Records for the task:

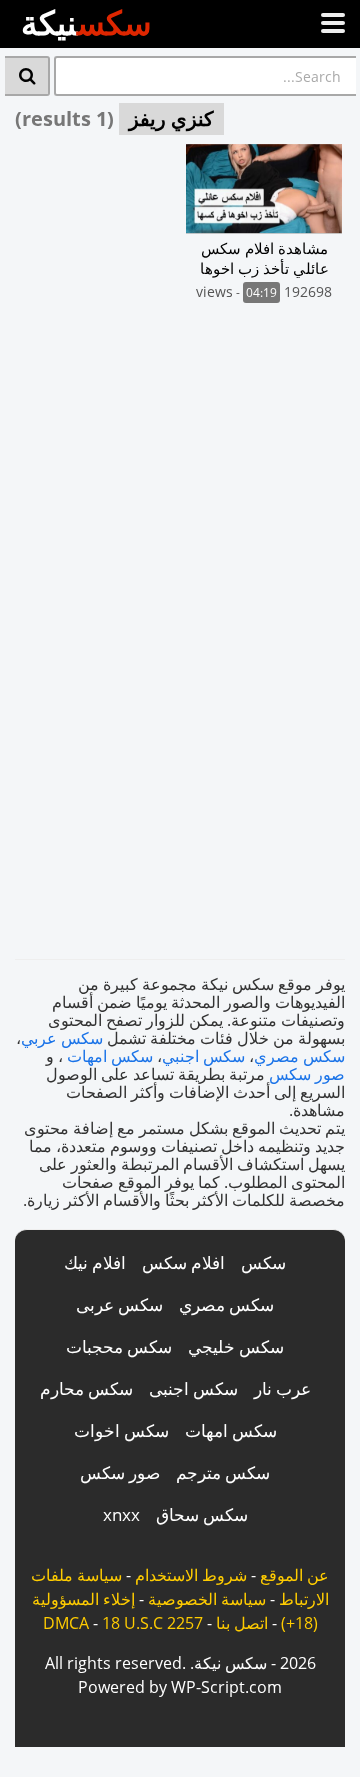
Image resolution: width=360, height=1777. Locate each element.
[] (27, 76)
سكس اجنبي (203, 1056)
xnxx (121, 1514)
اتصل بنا (242, 1623)
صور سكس (307, 1074)
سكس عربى (119, 1304)
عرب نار (282, 1388)
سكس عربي (62, 1038)
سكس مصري (299, 1056)
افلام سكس (183, 1262)
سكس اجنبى (193, 1388)
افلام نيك (95, 1262)
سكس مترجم (223, 1472)
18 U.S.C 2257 (152, 1623)
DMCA (66, 1623)
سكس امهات (110, 1056)
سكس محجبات (119, 1346)
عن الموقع (294, 1575)
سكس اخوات (121, 1430)
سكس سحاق (202, 1514)
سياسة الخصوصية (207, 1599)
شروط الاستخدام (191, 1575)
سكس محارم (86, 1388)
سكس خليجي (236, 1346)
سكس (263, 1262)
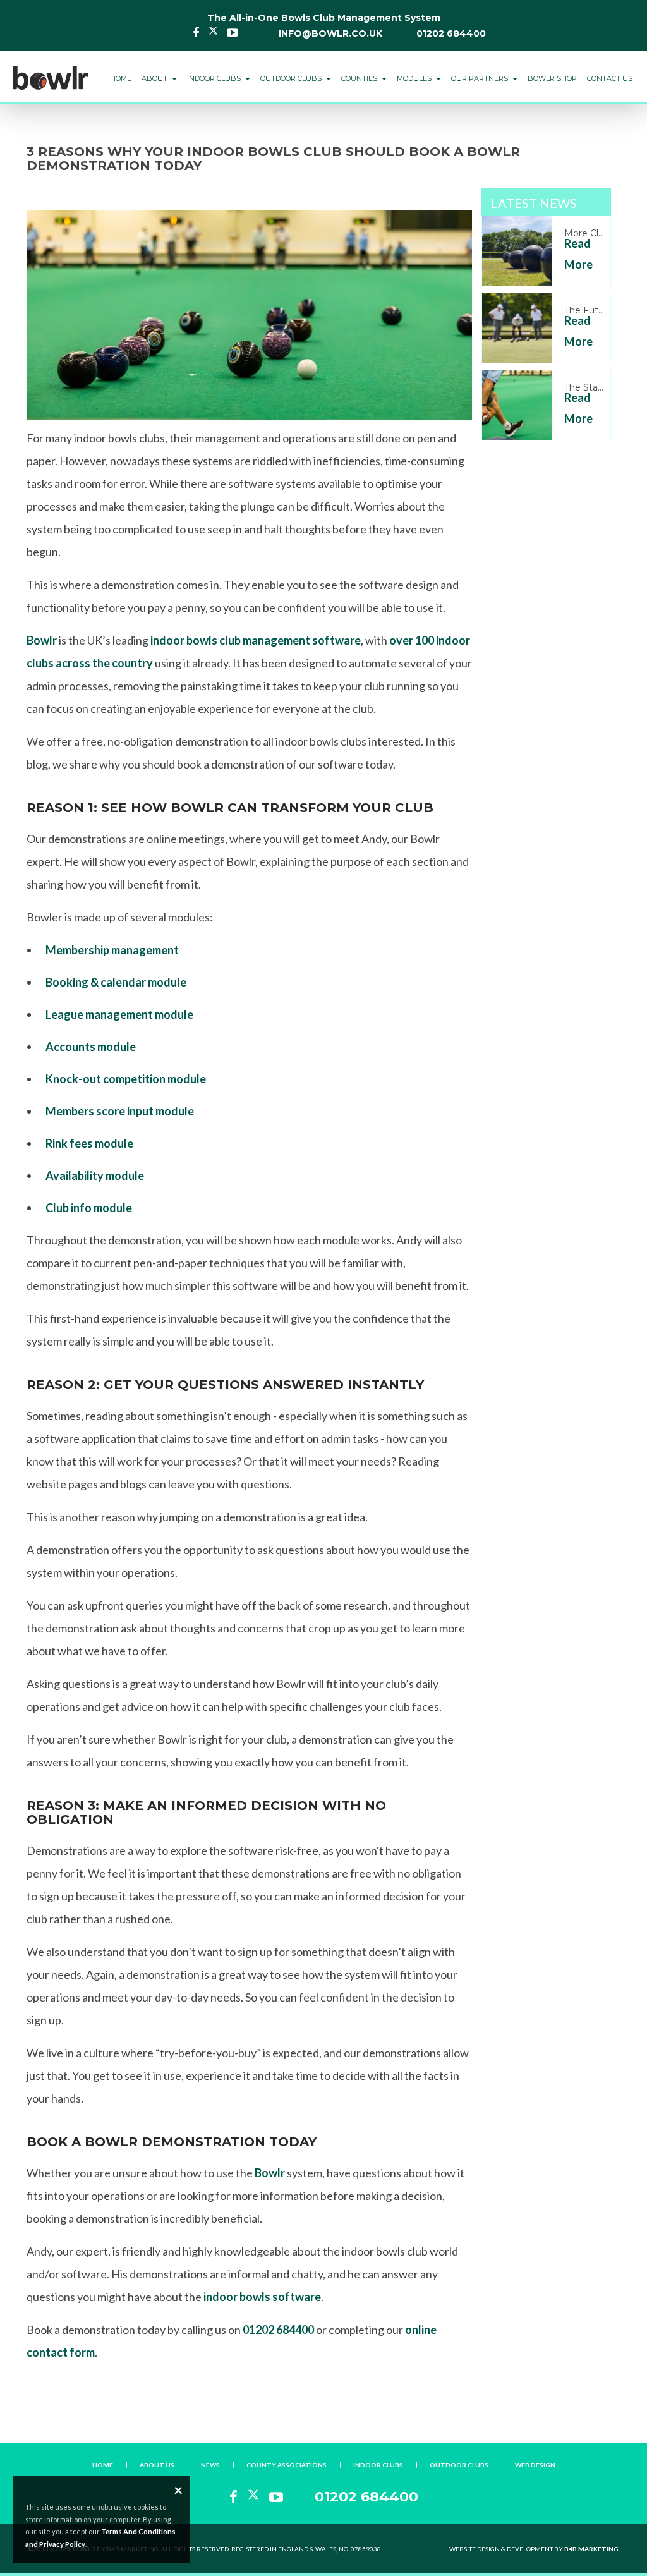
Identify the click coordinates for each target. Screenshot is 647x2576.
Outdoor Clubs (459, 2465)
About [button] (155, 78)
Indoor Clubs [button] (215, 78)
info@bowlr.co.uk (330, 33)
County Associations (286, 2465)
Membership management (112, 950)
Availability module (94, 1175)
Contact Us (609, 78)
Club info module (88, 1208)
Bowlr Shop (552, 78)
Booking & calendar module (115, 982)
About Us (157, 2465)
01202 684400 (451, 33)
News (210, 2465)
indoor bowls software (262, 2297)
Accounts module (90, 1047)
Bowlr (42, 640)
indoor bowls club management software (255, 640)
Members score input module (119, 1111)
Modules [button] (415, 78)
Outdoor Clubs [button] (292, 78)
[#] (50, 71)
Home (120, 78)
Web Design (535, 2465)
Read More (578, 253)
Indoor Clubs (378, 2465)
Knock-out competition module (125, 1079)
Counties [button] (360, 78)
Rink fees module (89, 1143)
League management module (119, 1014)
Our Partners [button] (480, 78)
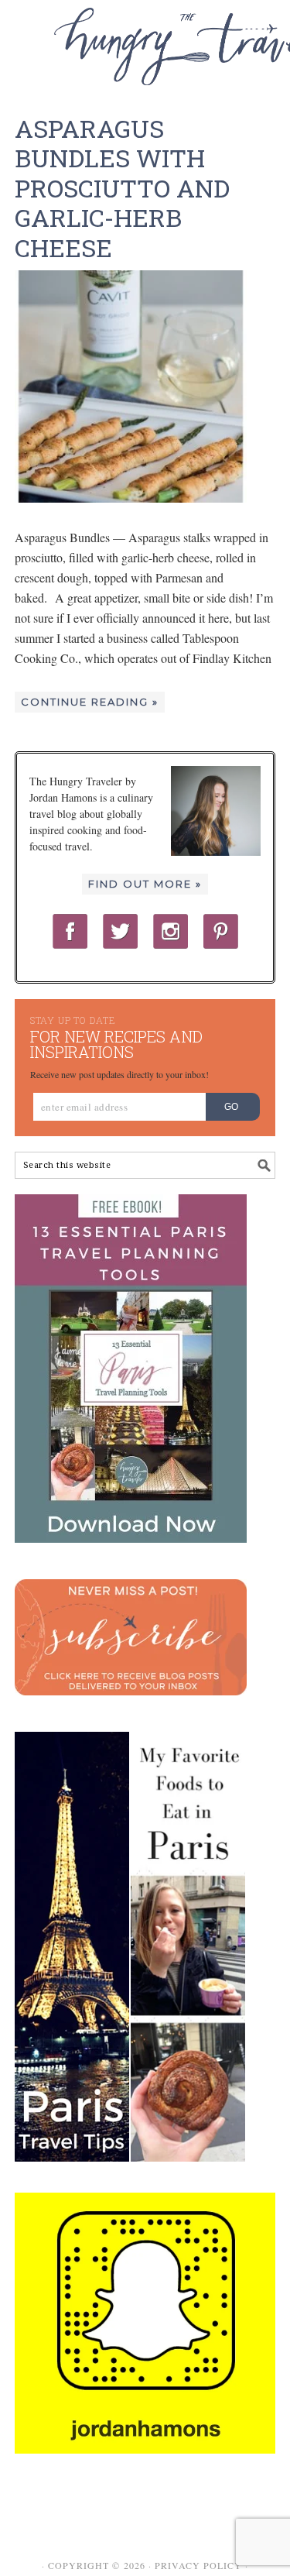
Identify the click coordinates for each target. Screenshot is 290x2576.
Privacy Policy (198, 2565)
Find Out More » (145, 884)
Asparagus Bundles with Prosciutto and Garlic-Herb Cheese (122, 188)
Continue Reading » (90, 702)
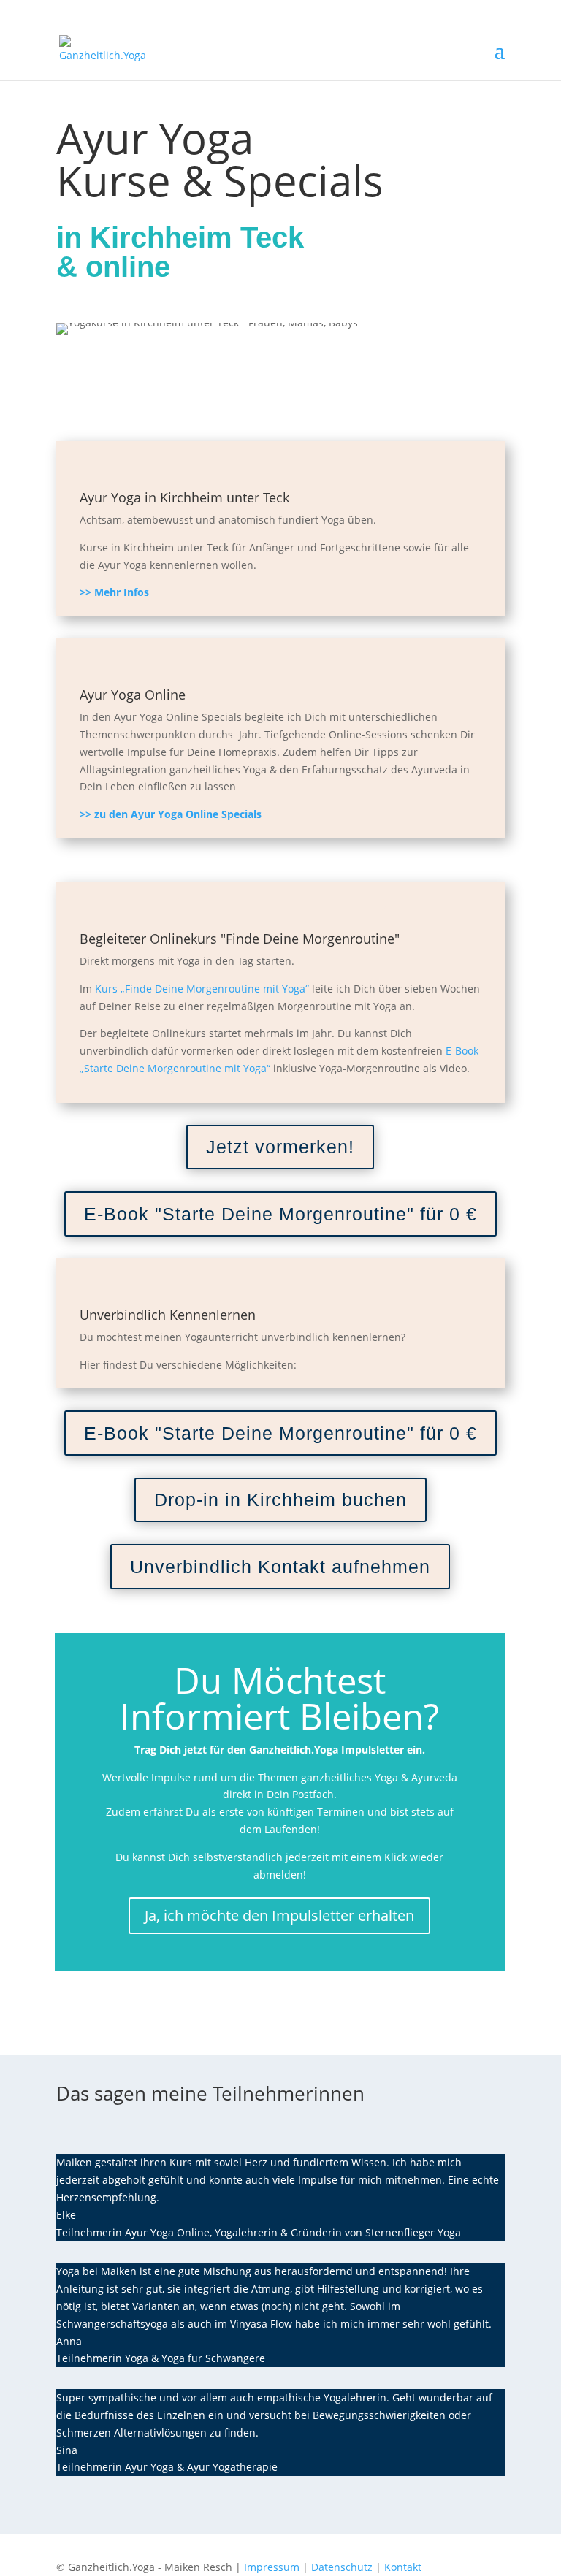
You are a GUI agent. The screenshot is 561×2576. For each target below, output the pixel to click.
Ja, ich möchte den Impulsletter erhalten (279, 1915)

What you are asked to do: Please reproduce, exactly and only, the lines from the line containing "سكس (263, 1262)" through the last line of the material above, minus any pictures.

Final answer:
سكس (263, 1262)
Identify the click coordinates for each target. Screenshot is 647x2576.
Outdoor Clubs (459, 2465)
About [button] (155, 78)
Indoor Clubs [button] (215, 78)
info@bowlr.co.uk (330, 33)
County Associations (286, 2465)
Membership management (112, 950)
Availability module (94, 1175)
Contact Us (609, 78)
Club info module (88, 1208)
Bowlr Shop (552, 78)
Booking & calendar module (115, 982)
About Us (157, 2465)
01202 684400 (451, 33)
News (210, 2465)
indoor bowls software (262, 2297)
Accounts module (90, 1047)
Bowlr (42, 640)
indoor bowls club management software (255, 640)
Members score input module (119, 1111)
Modules [button] (415, 78)
Outdoor Clubs [button] (292, 78)
[#] (50, 71)
Home (120, 78)
Web Design (535, 2465)
Read More (578, 253)
Indoor Clubs (378, 2465)
Knock-out competition module (125, 1079)
Counties [button] (360, 78)
Rink fees module (89, 1143)
League management module (119, 1014)
Our Partners [button] (480, 78)
Identify the click coordinates for each target. Screenshot is 290x2576.
Privacy Policy (198, 2565)
Find Out More » (145, 884)
Asparagus Bundles with Prosciutto and Garlic-Herb Cheese (122, 188)
Continue Reading » (90, 702)
You are a GUI agent. The screenshot is 561×2576. For each target below, output the pixel to click.
Ja, ich möchte den Impulsletter erhalten (279, 1915)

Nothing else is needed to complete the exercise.